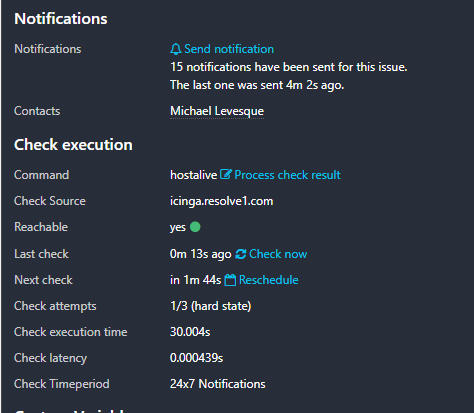Screen dimensions: 474x413
Task: Click the edit icon beside Process check result
Action: pyautogui.click(x=226, y=174)
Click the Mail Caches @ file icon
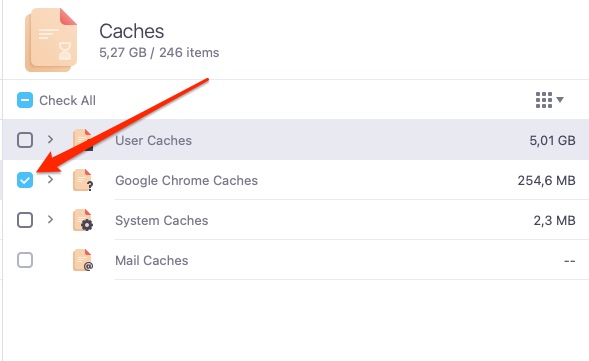The image size is (589, 361). point(83,260)
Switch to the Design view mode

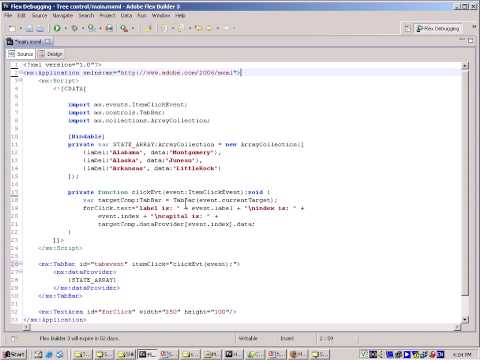[51, 54]
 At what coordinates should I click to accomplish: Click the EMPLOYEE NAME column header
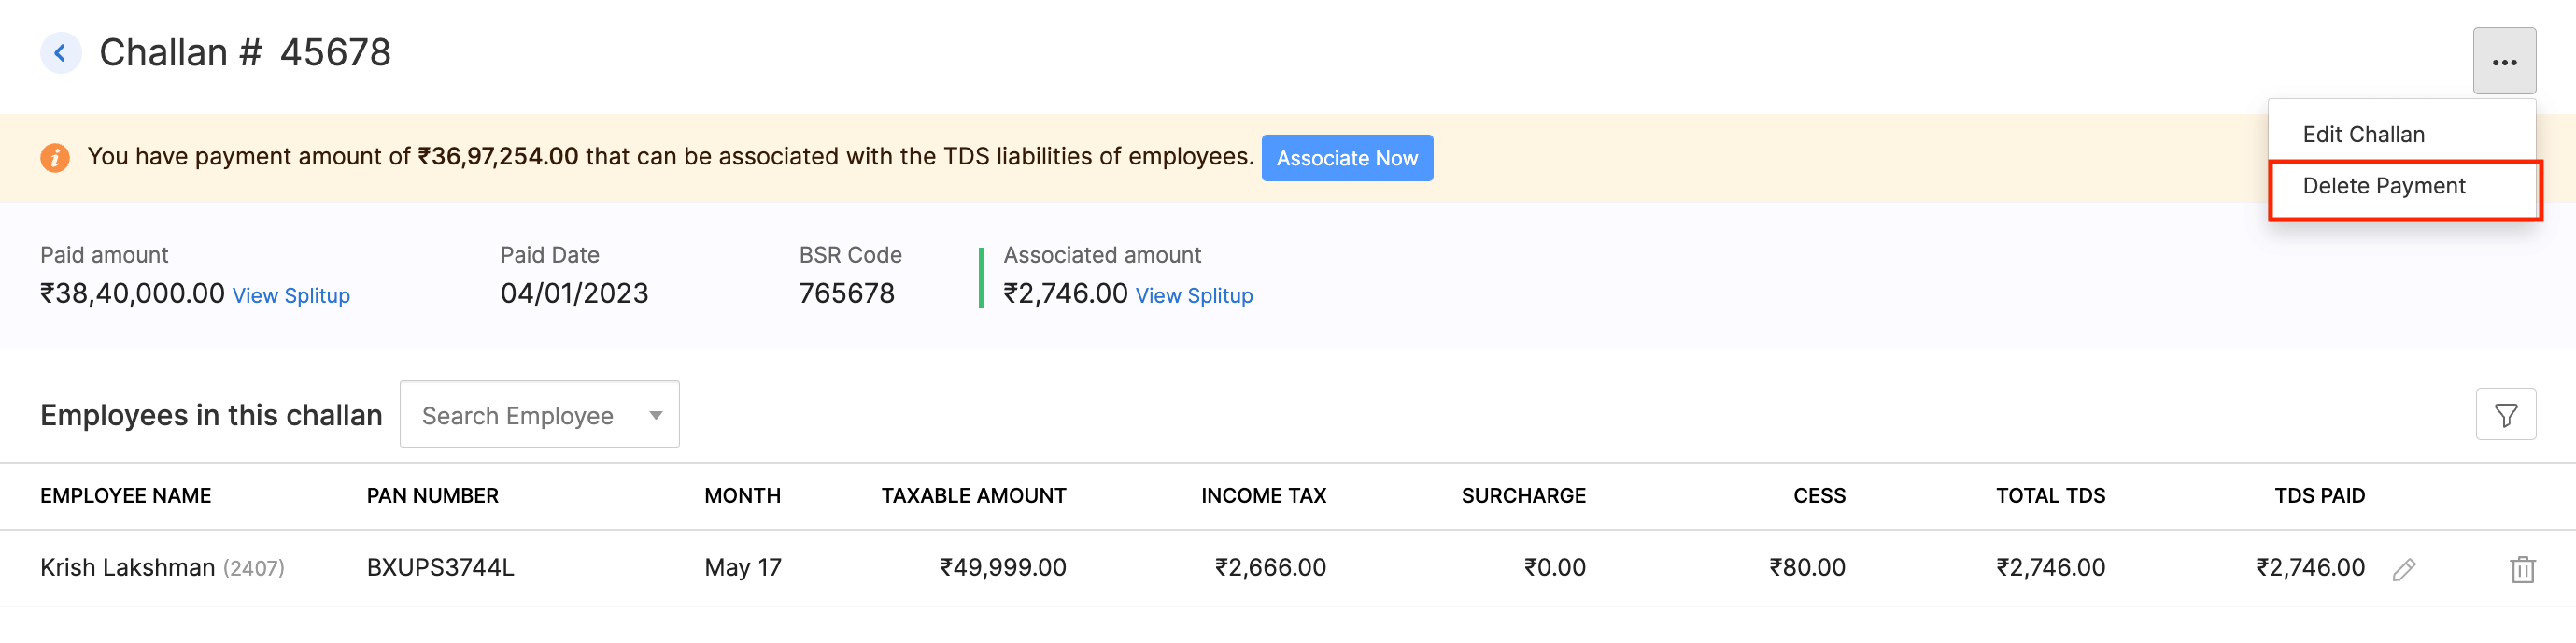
· · · ·
Once the line holding "Click the Mail Caches @ file icon" is found, set it down along with every line after it through the end of the entries, exactly, leaving the pictures out.

* [FINISHED TASK]:
Click the Mail Caches @ file icon
The image size is (589, 361). point(83,260)
Switch to the Design view mode

[51, 54]
 At what coordinates should I click to accomplish: Click the EMPLOYEE NAME column header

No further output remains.